日本だけでなく、海の向こうのメジャーリーグでもスプリングキャンプや、それに向けてのトレーニングなど、2017年シーズンをスタートさせた選手たちの様子が報じられる時期になった。
田中将大(ヤンキース)や前田健太(ドジャース)といった、来季のローテーションが約束されている選手たちには、調整にもどこか余裕が感じられる。
しかし、メジャー昇格を目指してここから過酷なサバイバルに突入する日本人投手がいる。その男の名は中後悠平だ。
中後悠平は2012年のドラフト2位で近畿大からロッテに入団。しかし、結果を残せず、2015年オフには戦力外通告を受ける。12球団合同トライアウトに参加するも、どこからも声がかからず独立リーグでの現役続行を決めていた。
ところが、そのオフの姿を収めたテレビ番組『プロ野球戦力外通告 クビを宣告された男達』がきっかけとなってダイヤモンドバックス関係者の目に留まり、翌春、マイナー契約で海を渡る。ここまででもなかなかドラマティックだが、中後の野球人生には、さらなる展開が待っていた。

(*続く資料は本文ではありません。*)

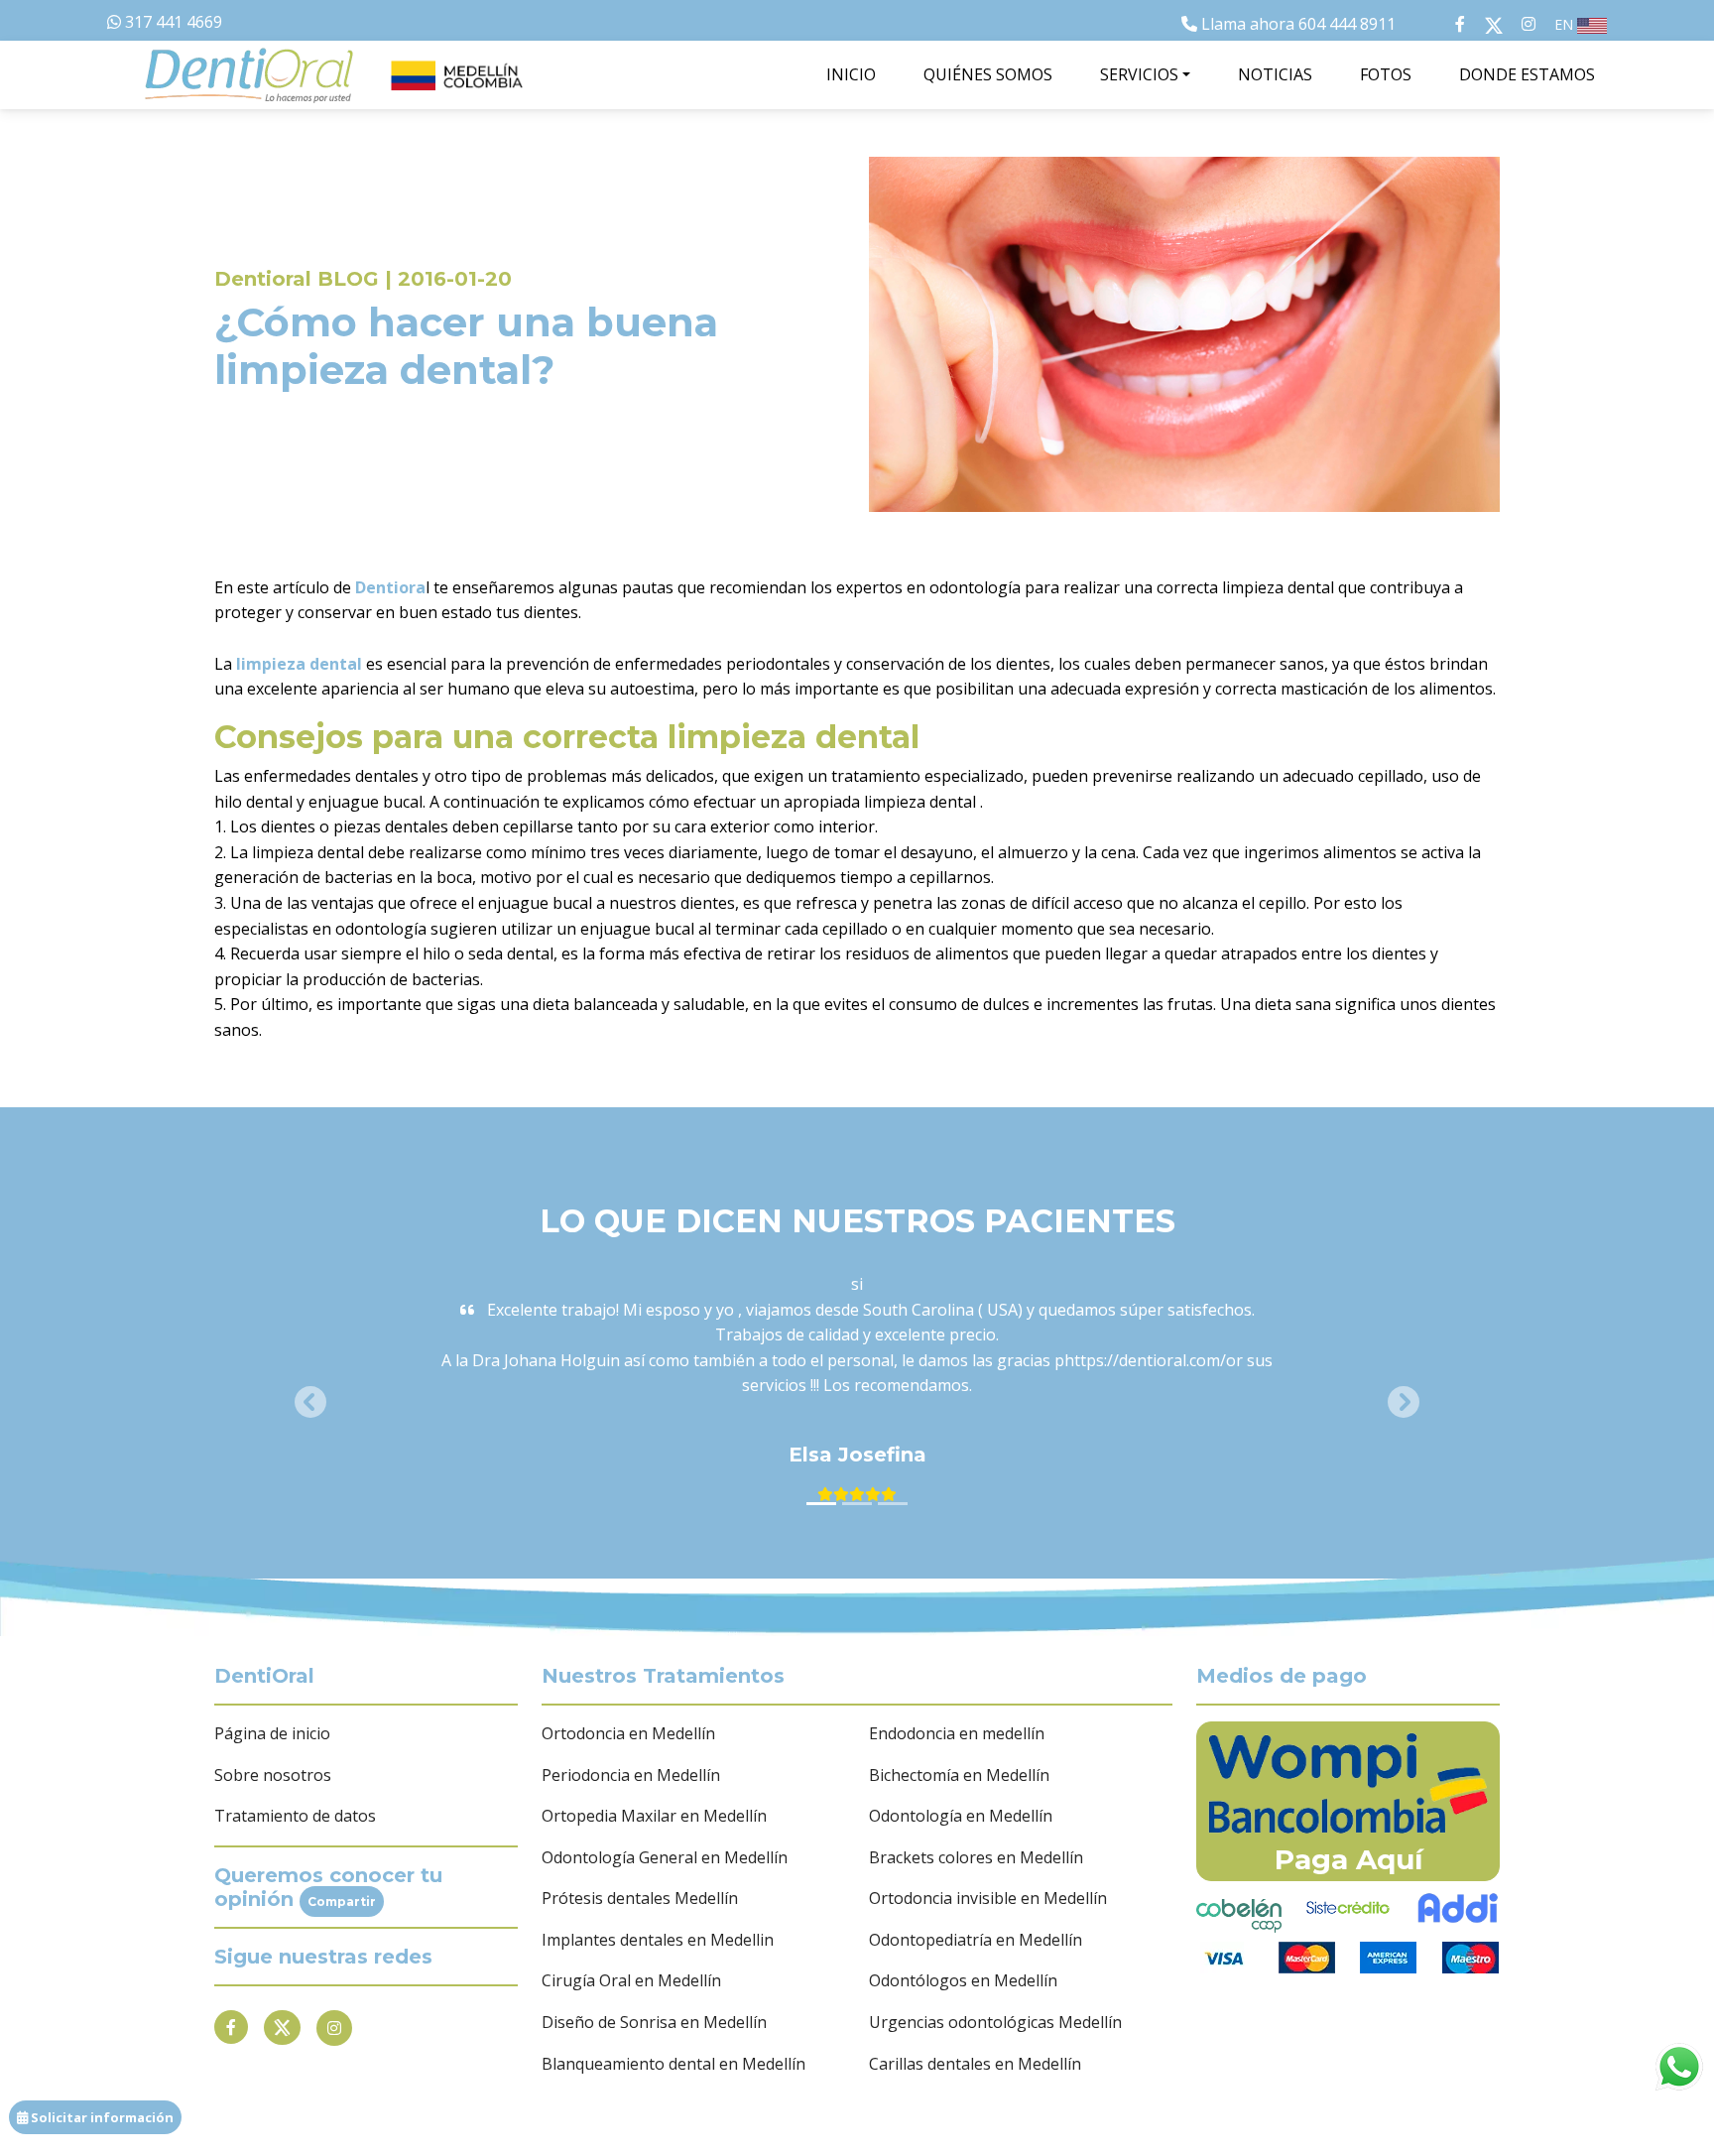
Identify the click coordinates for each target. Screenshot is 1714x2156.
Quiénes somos (987, 74)
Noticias (1275, 74)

左のサイドハンドで、しかも腕の高さを自在に変えられるという変則フォーム。そこから繰り出される150キロ超のストレートと、スライダー、チェンジアップなど多彩な球種を武器に、ルーキーリーグなどの下部リーグをとんとん拍子で通過。メジャーの一歩手前である3Aでも13試合で無失点という快投を見せて、2016年のシーズンを終えた。
中後はメジャー昇格に手に届くところまでたどり着いたのだ。
今季は、マイナー契約ながら招待選手としてアリゾナ州スコッツデールで行われるダイヤモンドバックスのスプリングキャンプに参加。初日の2月14日(現地時間)から、早くもブルペンに入って50球近くを投げ、感触を確かめた。
ダイヤモンドバックスは、昨シーズンから続く左腕の人材不足が解消できておらず、中後に左打者キラーのセットアッパーとして期待しているからこそのキャンプ招待といっていい。ここからシーズンに向けて結果を残し首脳陣にアピールできれば、メジャー昇格の可能性は十分ある。
日本では力を発揮できなかった中後が、アメリカで再ブレイクを果たせば、これほど痛快なこともない。ぜひとも太平洋を越えて、日本で待つ妻子の元に朗報が届く日を待ちたい。